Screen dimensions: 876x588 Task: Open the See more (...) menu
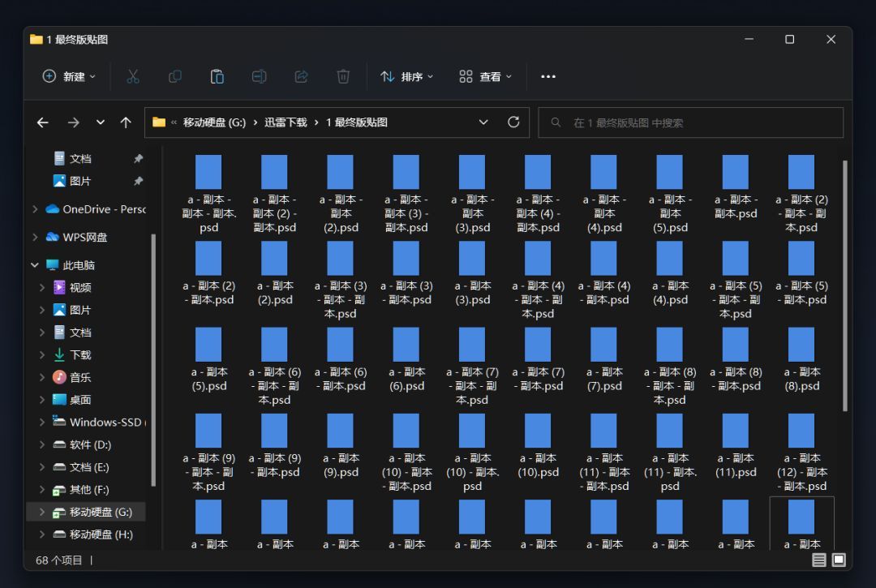coord(548,76)
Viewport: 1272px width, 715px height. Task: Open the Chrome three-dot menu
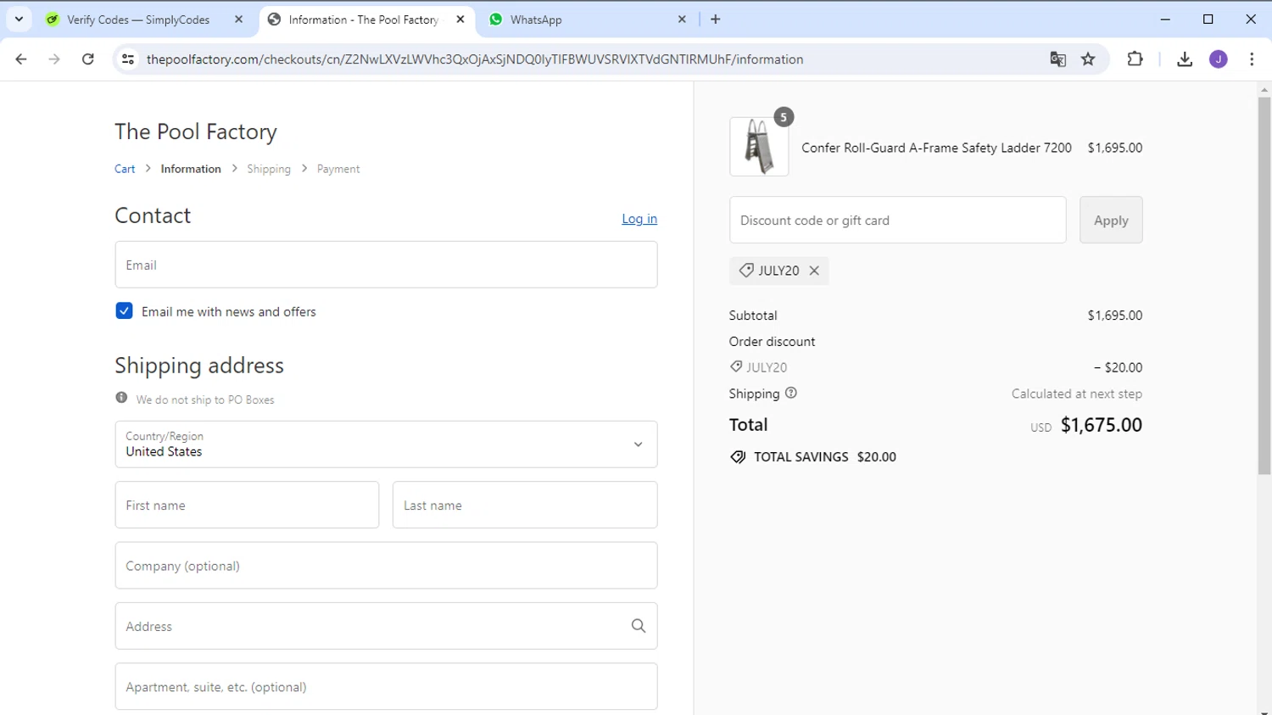(x=1252, y=59)
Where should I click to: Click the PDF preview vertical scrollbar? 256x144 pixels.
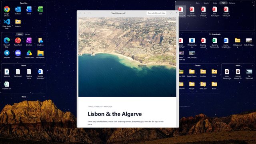click(178, 31)
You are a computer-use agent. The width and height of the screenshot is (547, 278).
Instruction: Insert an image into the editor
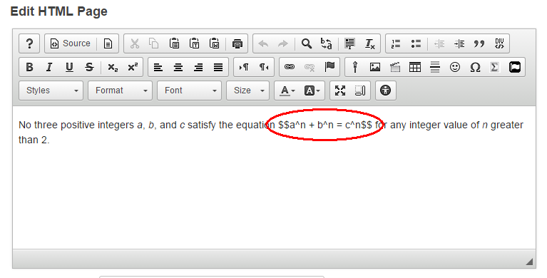[x=375, y=67]
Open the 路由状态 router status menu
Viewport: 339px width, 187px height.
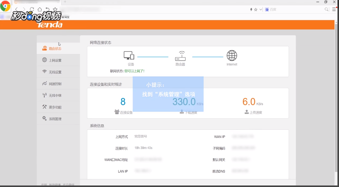(55, 48)
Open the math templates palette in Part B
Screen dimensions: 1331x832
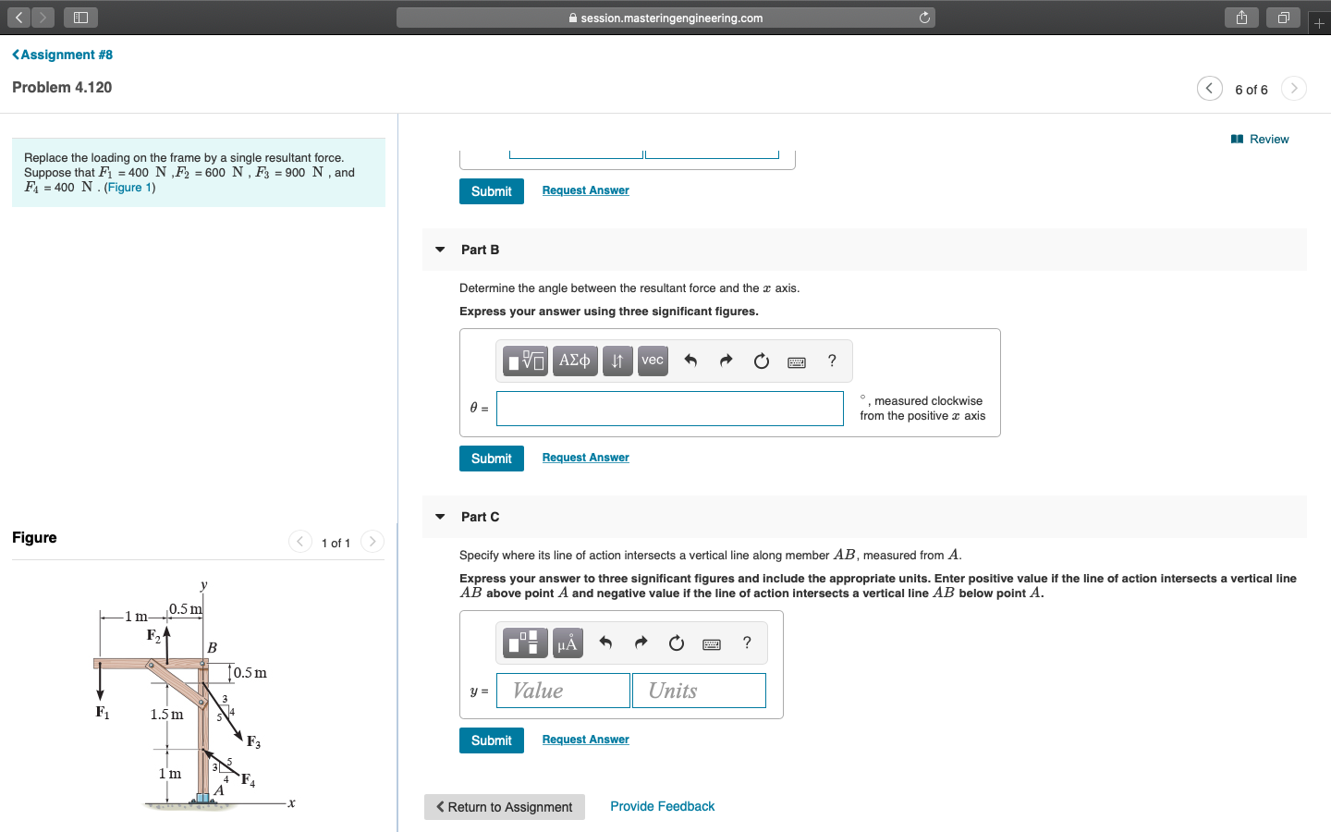coord(524,361)
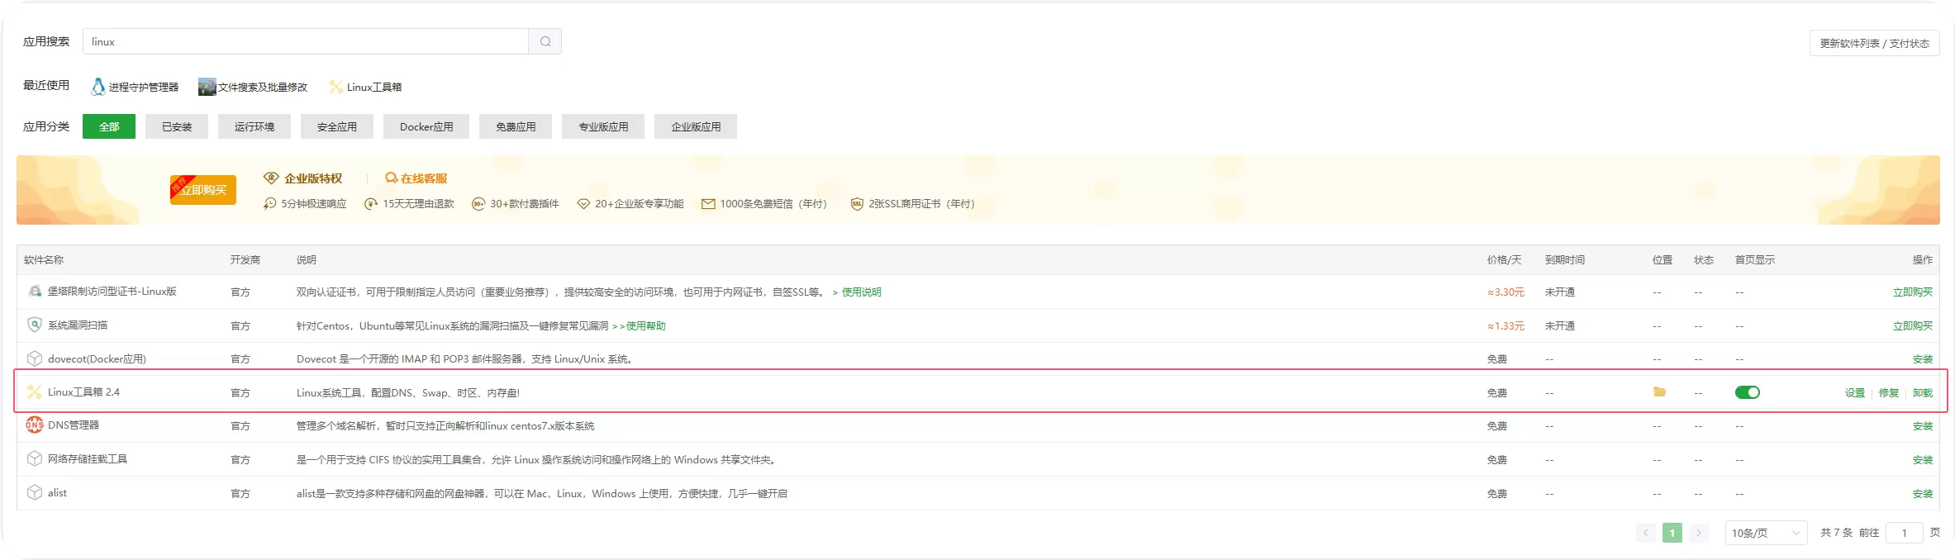The height and width of the screenshot is (560, 1955).
Task: Open file search batch modify recent icon
Action: pos(207,87)
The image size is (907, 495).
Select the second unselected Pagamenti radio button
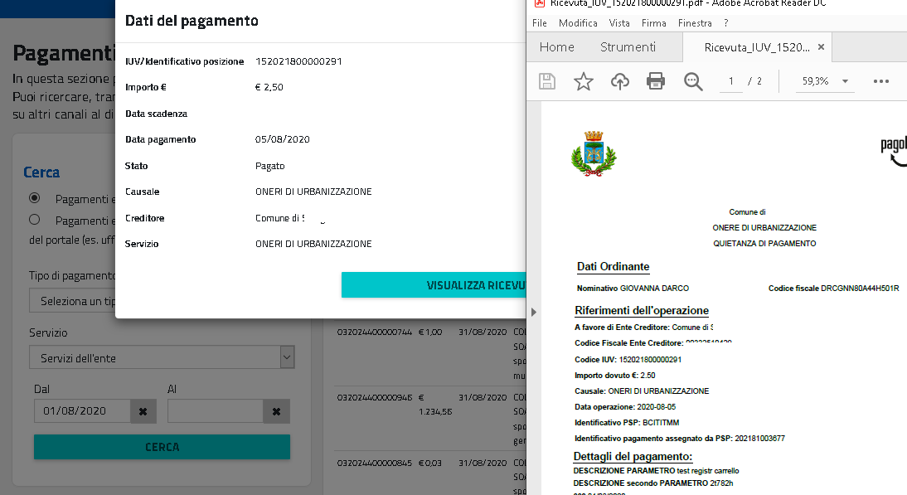tap(35, 220)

----

● Your objective
What you produce should repeat the data word for word while omitting all images.

● Result of the exercise
Screen dimensions: 876x588 Task: Open the See more (...) menu
coord(548,76)
Viewport: 1272px width, 715px height. Task: Open the Chrome three-dot menu
(x=1252, y=59)
Where should I click to: Click the PDF preview vertical scrollbar? 256x144 pixels.
click(178, 31)
You are a computer-use agent. The width and height of the screenshot is (547, 278).
Instruction: Insert an image into the editor
[x=375, y=67]
Open the 路由状态 router status menu
Viewport: 339px width, 187px height.
(55, 48)
Open the math templates palette in Part B
Screen dimensions: 1331x832
coord(524,361)
The height and width of the screenshot is (560, 1955).
Task: Open file search batch modify recent icon
Action: pos(207,87)
The image size is (907, 495).
Select the second unselected Pagamenti radio button
tap(35, 220)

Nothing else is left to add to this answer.